Requirements: Reproduce every row below verbatim, keeping each line unchanged.

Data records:
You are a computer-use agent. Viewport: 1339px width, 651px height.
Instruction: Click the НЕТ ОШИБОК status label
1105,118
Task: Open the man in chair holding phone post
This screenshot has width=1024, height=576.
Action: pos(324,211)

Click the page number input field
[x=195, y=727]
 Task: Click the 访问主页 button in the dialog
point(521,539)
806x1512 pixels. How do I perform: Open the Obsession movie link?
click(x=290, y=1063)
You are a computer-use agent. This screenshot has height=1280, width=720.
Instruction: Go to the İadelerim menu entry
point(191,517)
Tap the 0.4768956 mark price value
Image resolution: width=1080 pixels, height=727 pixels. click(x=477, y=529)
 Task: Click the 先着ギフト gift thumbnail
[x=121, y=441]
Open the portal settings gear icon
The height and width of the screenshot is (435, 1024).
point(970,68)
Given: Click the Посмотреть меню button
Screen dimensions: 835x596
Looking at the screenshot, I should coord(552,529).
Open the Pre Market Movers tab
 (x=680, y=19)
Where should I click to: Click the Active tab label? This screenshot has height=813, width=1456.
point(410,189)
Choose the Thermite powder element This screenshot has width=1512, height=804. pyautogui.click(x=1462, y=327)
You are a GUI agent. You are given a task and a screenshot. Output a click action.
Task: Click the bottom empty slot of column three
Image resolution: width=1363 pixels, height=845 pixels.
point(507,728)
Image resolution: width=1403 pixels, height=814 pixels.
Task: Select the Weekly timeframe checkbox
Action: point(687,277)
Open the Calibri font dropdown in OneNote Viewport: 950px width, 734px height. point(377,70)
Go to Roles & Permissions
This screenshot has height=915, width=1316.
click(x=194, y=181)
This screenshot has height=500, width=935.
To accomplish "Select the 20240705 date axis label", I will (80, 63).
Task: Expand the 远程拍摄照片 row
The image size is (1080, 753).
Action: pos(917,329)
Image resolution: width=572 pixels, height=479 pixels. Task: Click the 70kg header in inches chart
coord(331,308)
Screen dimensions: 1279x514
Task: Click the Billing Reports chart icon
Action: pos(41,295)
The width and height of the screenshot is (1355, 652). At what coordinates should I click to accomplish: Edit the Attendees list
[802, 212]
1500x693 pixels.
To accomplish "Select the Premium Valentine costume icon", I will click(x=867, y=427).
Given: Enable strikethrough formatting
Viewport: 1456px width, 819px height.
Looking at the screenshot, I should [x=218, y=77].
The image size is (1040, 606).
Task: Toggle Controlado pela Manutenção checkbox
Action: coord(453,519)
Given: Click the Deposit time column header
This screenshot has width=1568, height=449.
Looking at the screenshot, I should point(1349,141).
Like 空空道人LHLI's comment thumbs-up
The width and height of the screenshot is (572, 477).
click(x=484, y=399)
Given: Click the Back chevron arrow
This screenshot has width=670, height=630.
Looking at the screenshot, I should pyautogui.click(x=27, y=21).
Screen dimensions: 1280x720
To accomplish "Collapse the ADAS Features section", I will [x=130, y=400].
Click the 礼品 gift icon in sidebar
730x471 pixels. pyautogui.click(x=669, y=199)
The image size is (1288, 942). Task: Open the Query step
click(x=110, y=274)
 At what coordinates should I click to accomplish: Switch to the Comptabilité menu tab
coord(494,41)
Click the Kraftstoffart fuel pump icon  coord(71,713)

Exercise response:
You are a computer-use agent. Viewport: 1339px width, 651px height.
Instruction: Click the НЕТ ОШИБОК status label
1105,118
Task: Open the man in chair holding phone post
This screenshot has width=1024, height=576.
Action: pos(324,211)

Click the page number input field
[x=195, y=727]
 Task: Click the 访问主页 button in the dialog
point(521,539)
806x1512 pixels. How do I perform: Open the Obsession movie link?
click(x=290, y=1063)
You are a computer-use agent. This screenshot has height=1280, width=720.
Instruction: Go to the İadelerim menu entry
point(191,517)
Tap the 0.4768956 mark price value
Image resolution: width=1080 pixels, height=727 pixels. click(x=477, y=529)
 Task: Click the 先着ギフト gift thumbnail
[x=121, y=441]
Open the portal settings gear icon
The height and width of the screenshot is (435, 1024).
point(970,68)
Given: Click the Посмотреть меню button
Screen dimensions: 835x596
Looking at the screenshot, I should coord(552,529).
Open the Pre Market Movers tab
 (x=680, y=19)
Where should I click to: Click the Active tab label? This screenshot has height=813, width=1456.
point(410,189)
Choose the Thermite powder element This screenshot has width=1512, height=804. pyautogui.click(x=1462, y=327)
You are a GUI agent. You are given a task and a screenshot. Output a click action.
Task: Click the bottom empty slot of column three
Image resolution: width=1363 pixels, height=845 pixels.
point(507,728)
Image resolution: width=1403 pixels, height=814 pixels.
Task: Select the Weekly timeframe checkbox
Action: point(687,277)
Open the Calibri font dropdown in OneNote Viewport: 950px width, 734px height. point(377,70)
Go to Roles & Permissions
This screenshot has height=915, width=1316.
click(x=194, y=181)
This screenshot has height=500, width=935.
To accomplish "Select the 20240705 date axis label", I will (80, 63).
Task: Expand the 远程拍摄照片 row
The image size is (1080, 753).
Action: pos(917,329)
Image resolution: width=572 pixels, height=479 pixels. Task: Click the 70kg header in inches chart
coord(331,308)
Screen dimensions: 1279x514
Task: Click the Billing Reports chart icon
Action: pos(41,295)
The width and height of the screenshot is (1355, 652). At what coordinates should I click to accomplish: Edit the Attendees list
[802, 212]
1500x693 pixels.
To accomplish "Select the Premium Valentine costume icon", I will click(x=867, y=427).
Given: Enable strikethrough formatting
Viewport: 1456px width, 819px height.
Looking at the screenshot, I should [x=218, y=77].
The image size is (1040, 606).
Task: Toggle Controlado pela Manutenção checkbox
Action: coord(453,519)
Given: Click the Deposit time column header
This screenshot has width=1568, height=449.
Looking at the screenshot, I should point(1349,141).
Like 空空道人LHLI's comment thumbs-up
The width and height of the screenshot is (572, 477).
click(x=484, y=399)
Given: Click the Back chevron arrow
This screenshot has width=670, height=630.
Looking at the screenshot, I should pyautogui.click(x=27, y=21).
Screen dimensions: 1280x720
To accomplish "Collapse the ADAS Features section", I will [x=130, y=400].
Click the 礼品 gift icon in sidebar
730x471 pixels. pyautogui.click(x=669, y=199)
The image size is (1288, 942). Task: Open the Query step
click(x=110, y=274)
 At what coordinates should I click to accomplish: Switch to the Comptabilité menu tab
coord(494,41)
Click the Kraftstoffart fuel pump icon  coord(71,713)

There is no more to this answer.